Sefer Shofetim Chapter 13
This chapter is the first of four that present the story of the famous Shimshon. The Jews have reverted to their idolatrous ways and the Pelishtim oppress them mercilessly for forty years. Manoah and his wife, members of the tribe of Dan, have not yet been blessed with children. Manoah’s wife is visited by an angel of Hashem who informs her that she is going to bear a child who is destined to save the Jewish people from their Pelishti oppressors. Because the baby in her womb will be consecrated to the service of Hashem, during her pregnancy she must abstain from wine as well as impure food; once born, his hair must never be cut as long as he lives.
Manoah’s wife tells him the news and he is skeptical; he prays to Hashem to send the messenger again so he can verify the story. Hashem obliges and the angelic figure appears once more to Manoah’s wife, who runs to bring her husband to meet him. The angel reiterates his message to Manoah, who offers to prepare him some food. The offer is rejected, as is Manoah’s request to learn the name of the mysterious figure. Instead, Manoah is told to present the bread and meat as a sacrifice to Hashem; when the fire miraculously rises heavenward, the mysterious visitor disappears.

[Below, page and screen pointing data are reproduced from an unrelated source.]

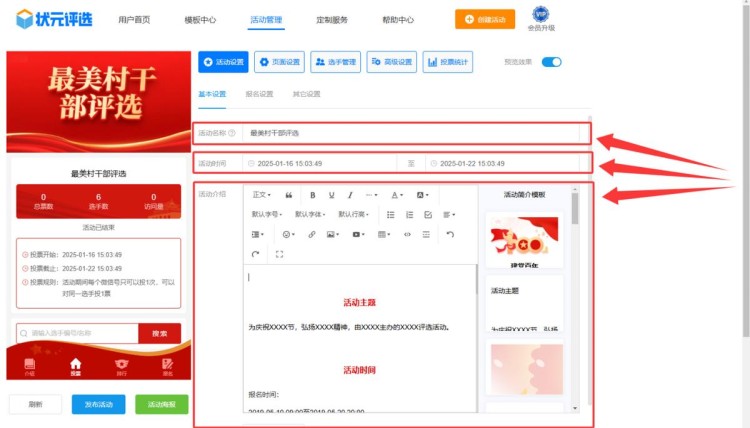The image size is (750, 428).
Task: Switch to the 报名设置 tab
Action: pyautogui.click(x=259, y=94)
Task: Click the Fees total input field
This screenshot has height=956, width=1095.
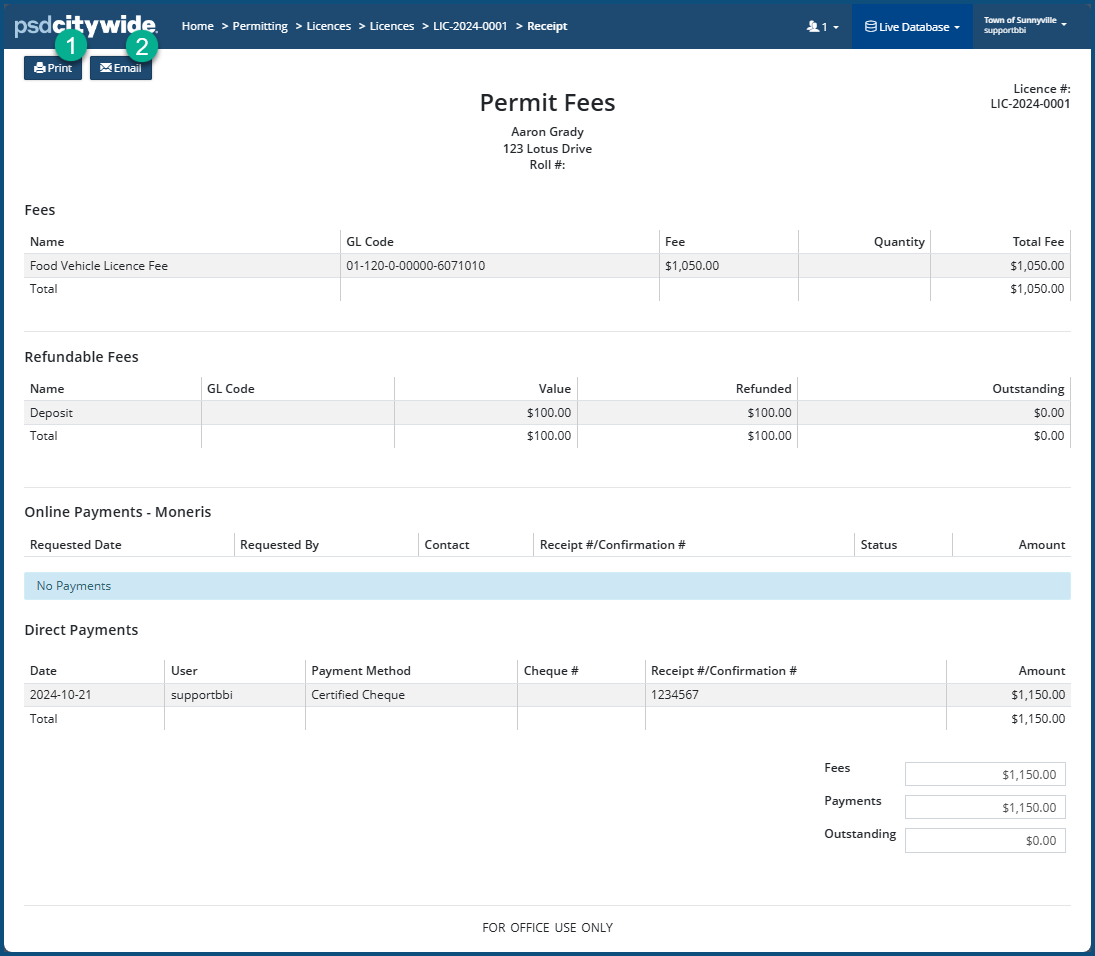Action: click(984, 774)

At first, Manoah fears that he and his wife will die after having beheld a divine being’s countenance. His wife reassures him that Hashem would gain nothing from assigning them such an important task and accepting their offering only to kill them before they had the opportunity to fulfill the mission they had been given. The chapter concludes telling us that Shimshon is born, Hashem blesses him, and inspires him to take action on behalf his people.
There are a couple of very unusual elements to this story. Most striking is the fact that the Jews show no interest or inclination to repentance; for the first time, a savior or judge is dispatched to them without their requesting help from Hashem. Shimshon is also the first figure in the book of Shofetim whose birth and mission is foretold to his parents in advance – he is groomed as a leader from birth. And without any clear explanation or reason, Shimshon is expected to abstain from cutting his hair.
It seems that these odd aspects of the narrative of Shimshon all point to a single, unifying theme – the Jewish people as a whole are not reachable at this time, and Shimshon must separate himself from the collective from the beginning in order to protect and defend them. The nation doesn’t deserve any salvation per se and is not quite “saved” during the period of Shimshon; in fact, they never rally around him or follow him. He acts alone and operates to the best of his ability as a “vigilante” who does the best he can to foil the designs of those who wish to harm the Jewish people.
Shimshon’s being “separate” is what allows him to merit divine assistance at a time when the nation is unworthy of that benefit. It signifies the fact that his arrival on the scene is not as a member of the Jewish people, a leader of the Jewish people or even the answer to any prayer of the Jewish people (not even of his parents!) – he is a messenger of Hashem, standing apart from the Jewish and non-Jewish culture around him, a loner whose sole focus is to minimize the damage inflicted by the Pelishtim upon the Jews to the extent he can.
Shimshon’s career is the ultimate example of salvation wrought only “for the sake of Hashem’s name” – not the function of any merit of the Jewish people but purely for the purpose of allowing the nation to survive so that at some future time it can find its way once again and achieve the glory for which it was originally chosen. The Jews of that period were not deserving of Hashem’s help but Hashem could not abandon His promise to preserve and protect them for the sake of generations to come who would return to embrace that path of Torah as intended.